I’m beginning to think that I should stop reading Katie Winter’s column in the local paper. She is woman who gleans the stories other papers print and pens her own gut response. Perhaps she does interview the men and women she writes about. I don’t know. She doesn’t seem to be able to probe beneath the surface. She rarely unearths a backstory.
Katie writes about the look on the woman’s face. The woman, apparently, is proud of her size and refuses to challenge herself about her lifestyle and habits. The woman claims she doesn’t want a job and she is happy with the way things are. A separate box lists the food choices she makes throughout a typical day and someone else adds up the calories. I recognise just a shadow of my own eating habits there.
Scorn is poured onto the page. Katie deals out the usual statistics like cards at a poker table and claims a winning hand. The pressures on the National Health Service are plain to see. She lays this woman’s life alongside another life lived in Ethiopia. Judge and jury, she announces a guilty verdict.

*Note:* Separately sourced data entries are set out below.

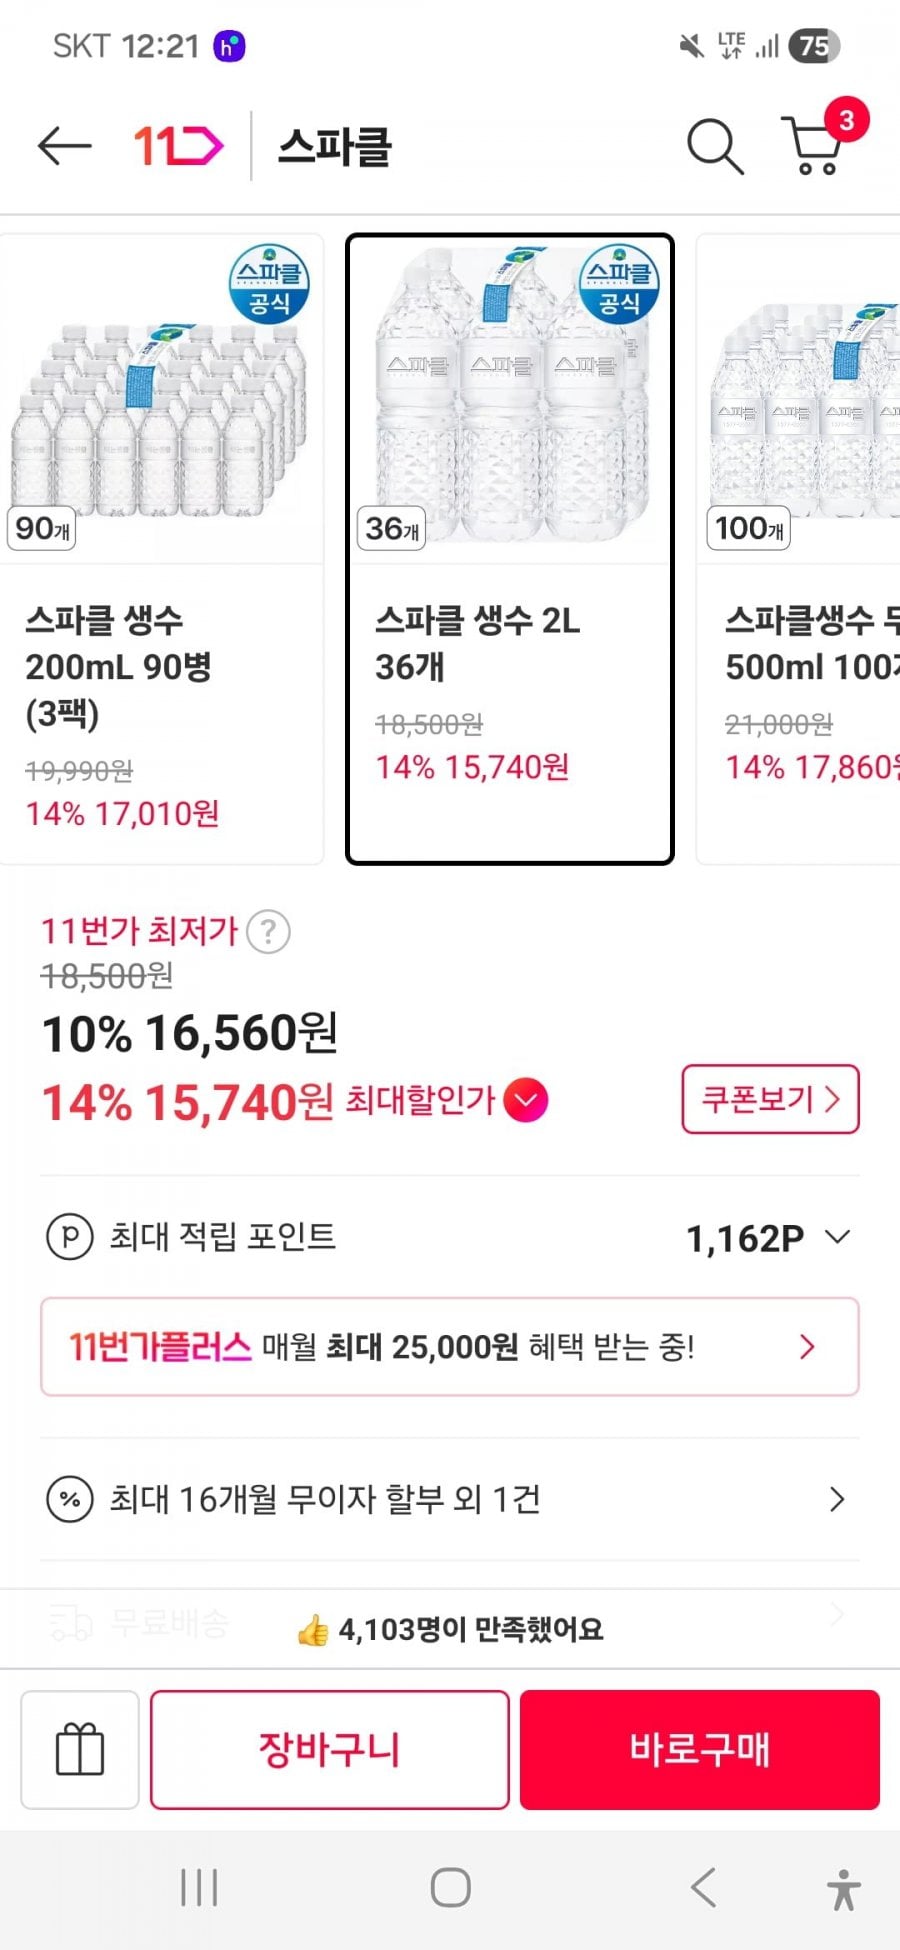Expand the 1,162P points dropdown
The height and width of the screenshot is (1950, 900).
click(x=838, y=1237)
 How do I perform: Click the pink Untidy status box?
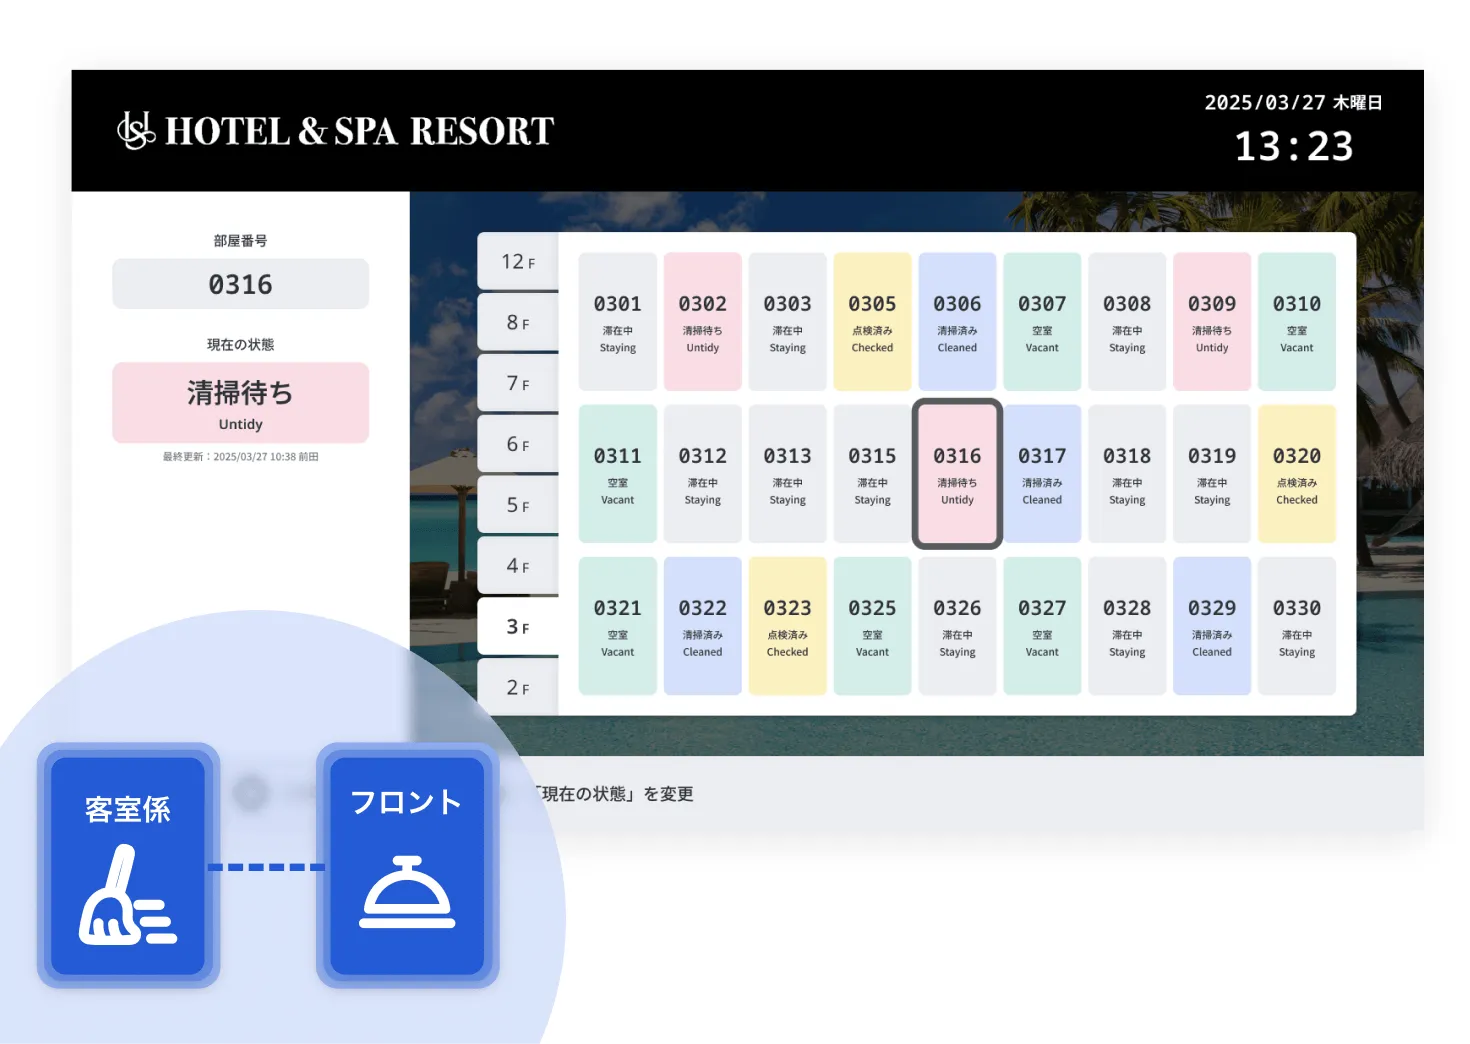(x=241, y=403)

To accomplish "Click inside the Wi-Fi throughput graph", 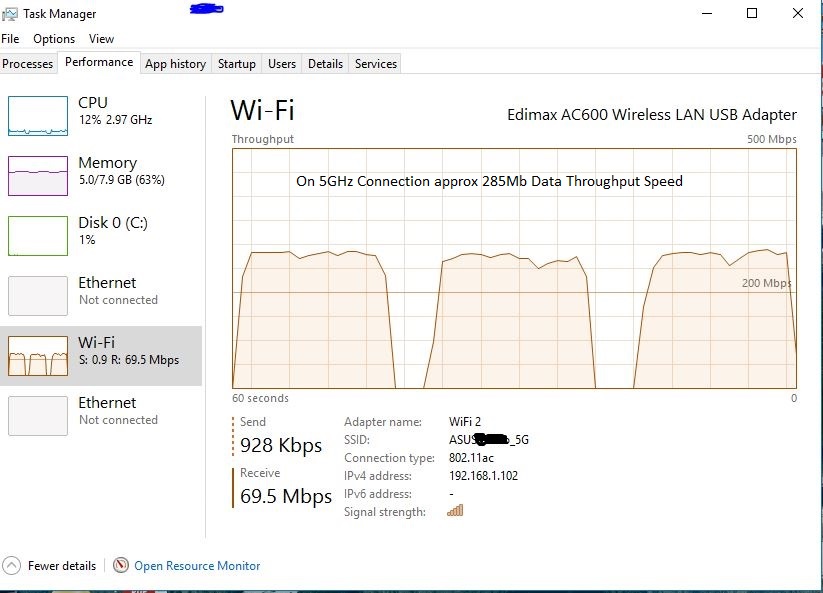I will [510, 270].

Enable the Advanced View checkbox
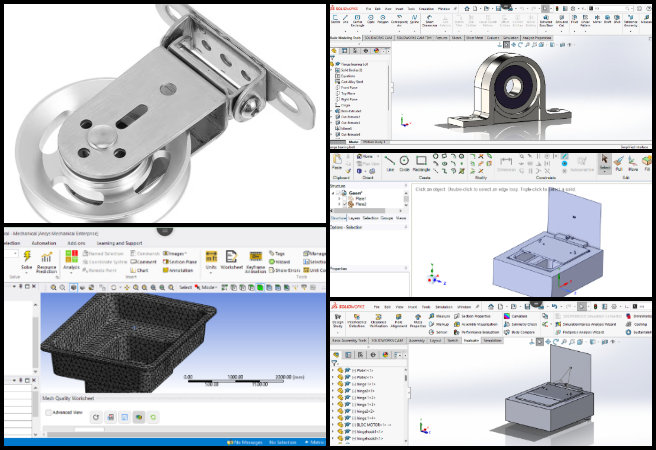click(48, 412)
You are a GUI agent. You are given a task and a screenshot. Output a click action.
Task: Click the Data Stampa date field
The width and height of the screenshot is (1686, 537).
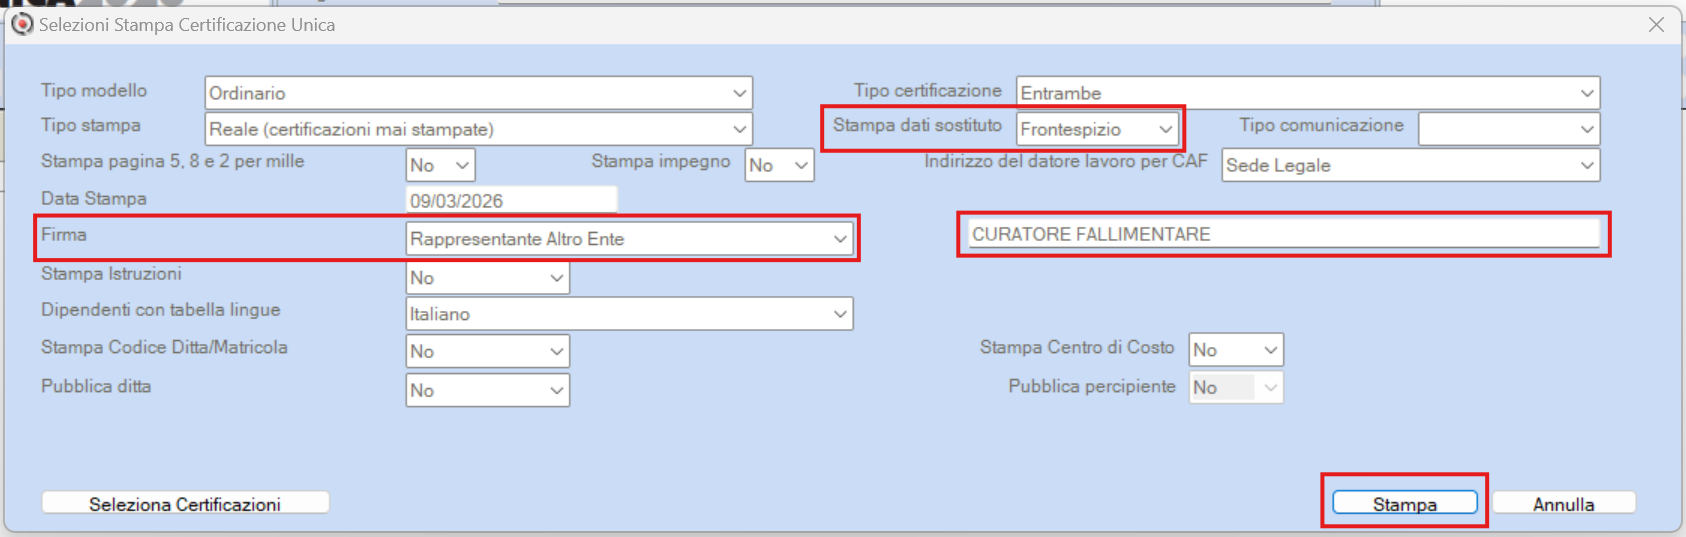pyautogui.click(x=512, y=200)
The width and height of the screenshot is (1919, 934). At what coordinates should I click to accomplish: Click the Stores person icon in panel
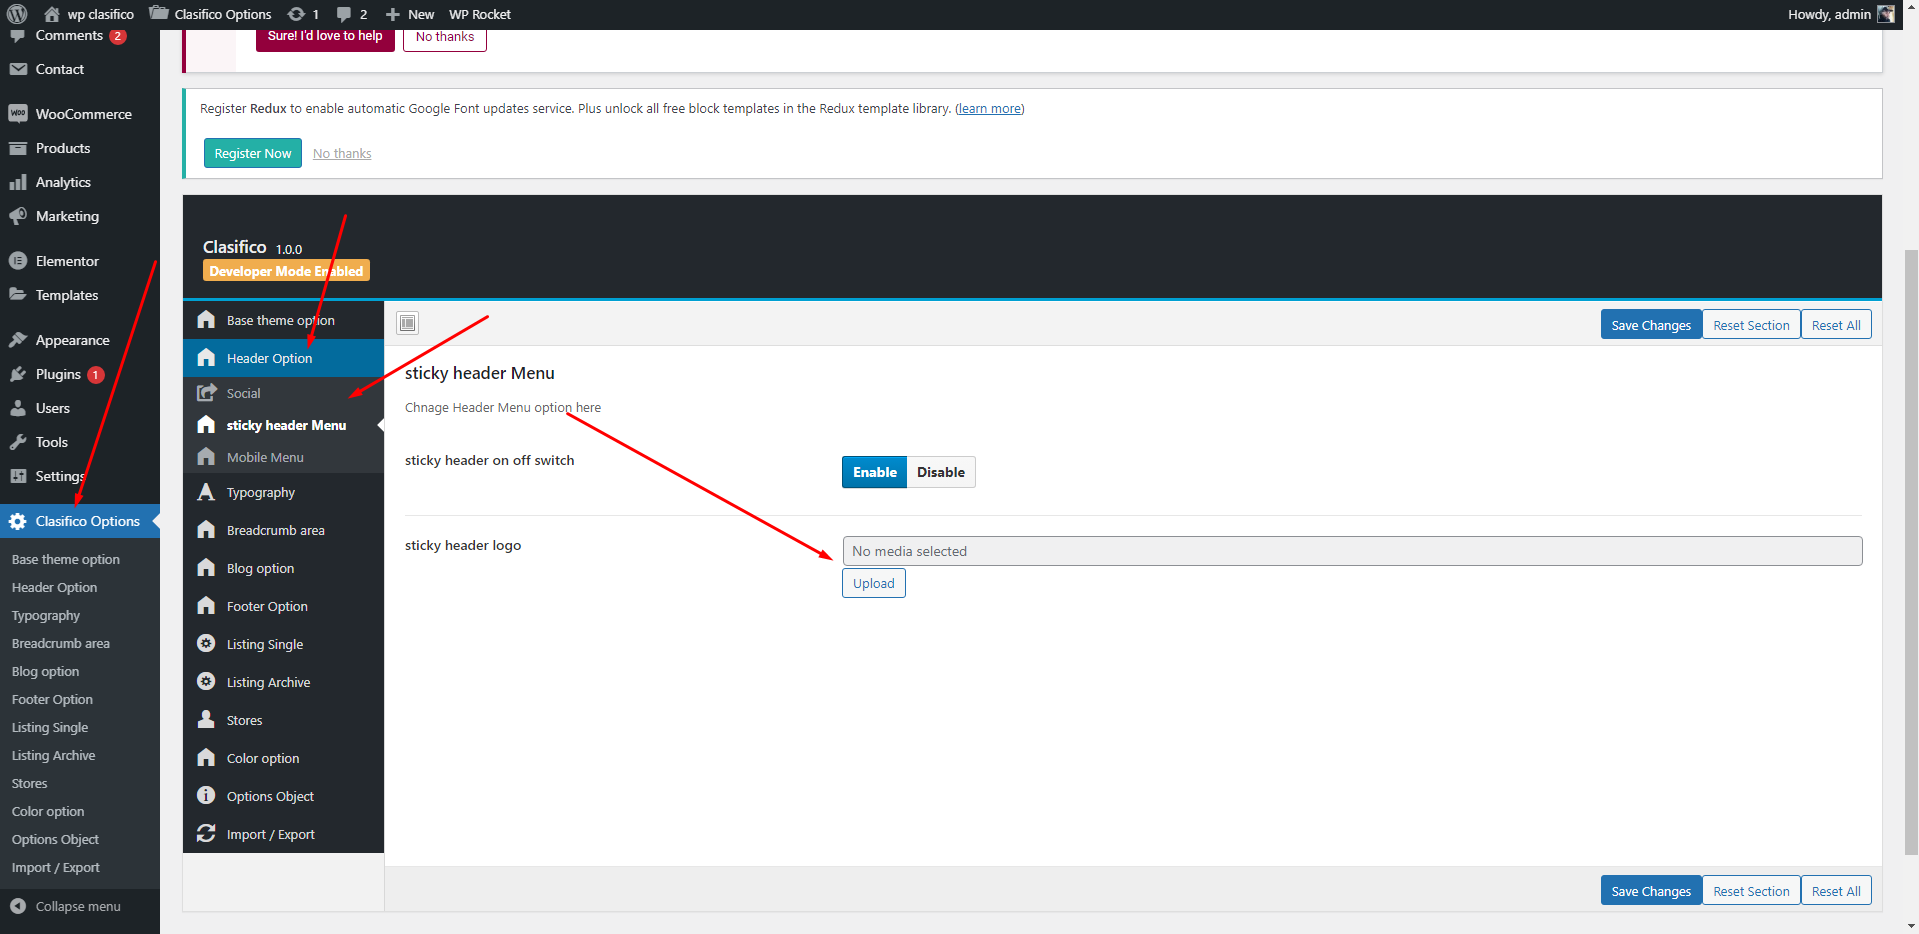(206, 720)
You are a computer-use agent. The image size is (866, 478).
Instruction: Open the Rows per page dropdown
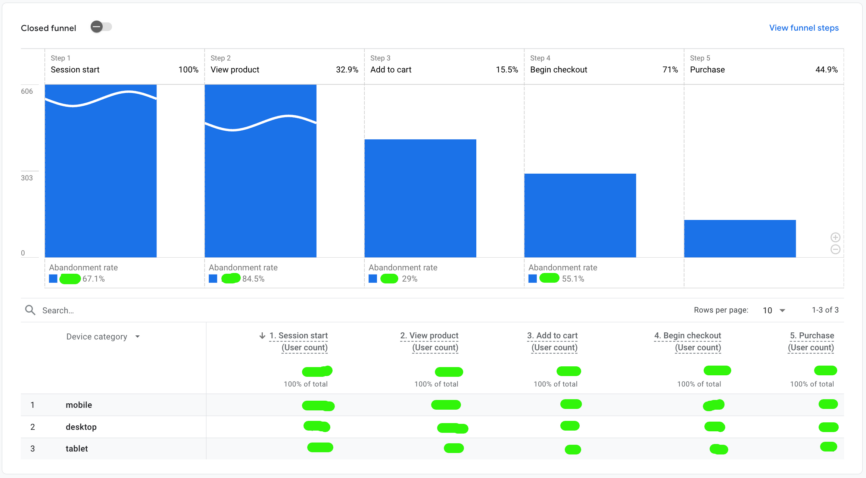774,311
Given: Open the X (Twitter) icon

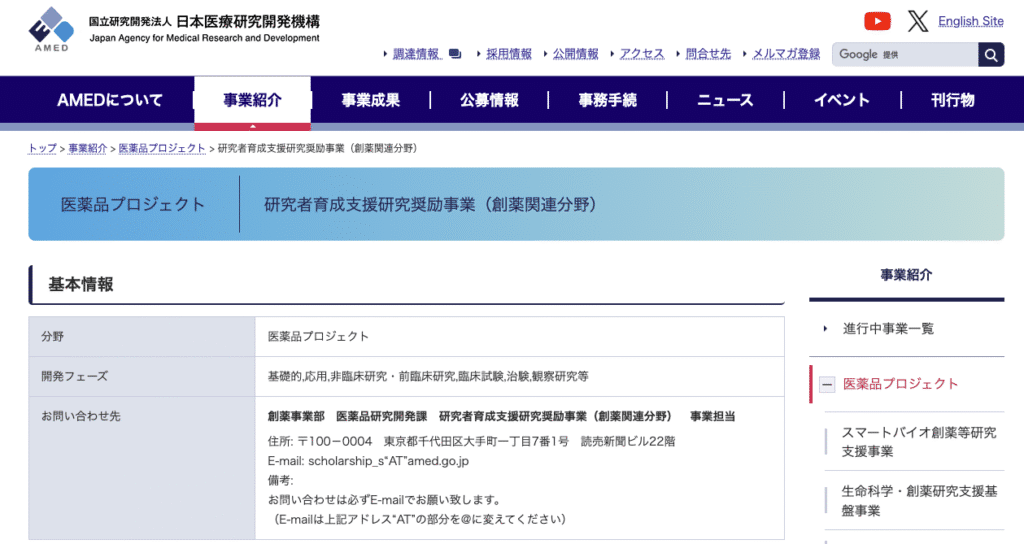Looking at the screenshot, I should (917, 21).
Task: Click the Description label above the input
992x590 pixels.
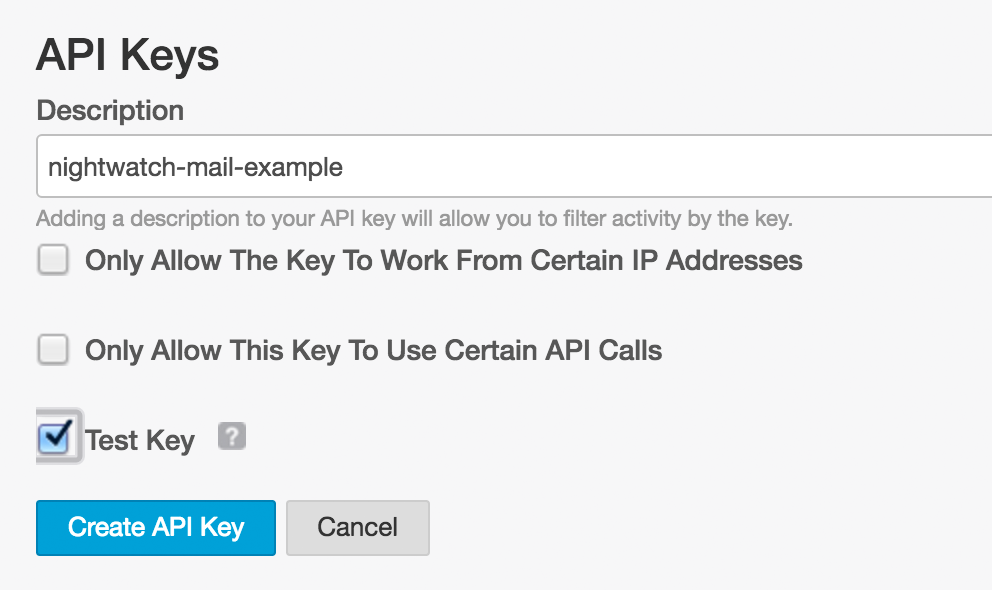Action: (x=110, y=111)

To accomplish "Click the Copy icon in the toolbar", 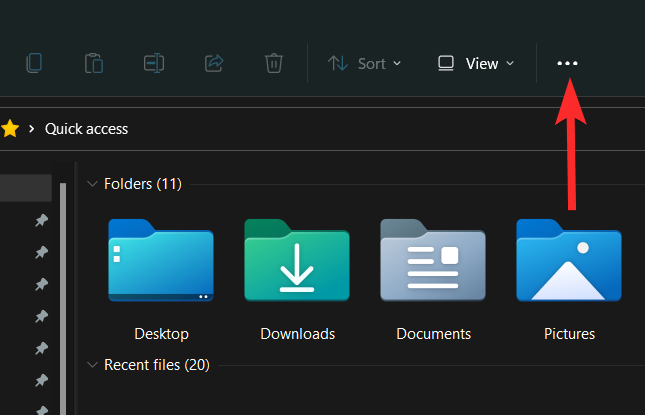I will click(x=34, y=63).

The sentence for gluttony is to take regular brisk walks and to learn to cook cheap and healthy meals. There appear to be no mitigating circumstances or the chance to appeal.
I turn the page and ask myself who was really helped by Katie’s words? Do my own ample curves make me soft on obesity? I suspect the woman targeted has just eaten her way into a second packet of biscuits. Comfort comes in many places.
I catch the tail end of a news item on the radio as I drive into work. It’s all about rats. My niece is plagued by rats in her kitchen. Her rats are not these rats. These rats are laboratory rats put to the task of investigating the nature of addiction. Lonely rats and isolated rats become easily addicted to heroin. They need a fix to get through their no-mates treadmill day. Move them out of their solitary cage and place them in a community of rats and they soon lose their addiction. No phased withdrawal, they take the cold turkey on their whiskers and end up happy, sociable little rodents.
OK. So we are not rats – except perhaps Katie Winter with her harsh words. Perhaps the solution for some of the people plagued with addictions comes not by isolating them with disapproving stares and sotto voce remarks, but by drawing near and becoming a friend.